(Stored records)
================================
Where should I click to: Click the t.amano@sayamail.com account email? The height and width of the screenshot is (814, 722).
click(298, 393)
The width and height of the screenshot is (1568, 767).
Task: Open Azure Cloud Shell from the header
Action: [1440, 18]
================================
> [What you need to do] Output the records above precisely.

> [Output of the exercise]
Where should I click to: Click the t.amano@sayamail.com account email? The height and width of the screenshot is (814, 722).
click(298, 393)
The width and height of the screenshot is (1568, 767).
Task: Open Azure Cloud Shell from the header
Action: [1440, 18]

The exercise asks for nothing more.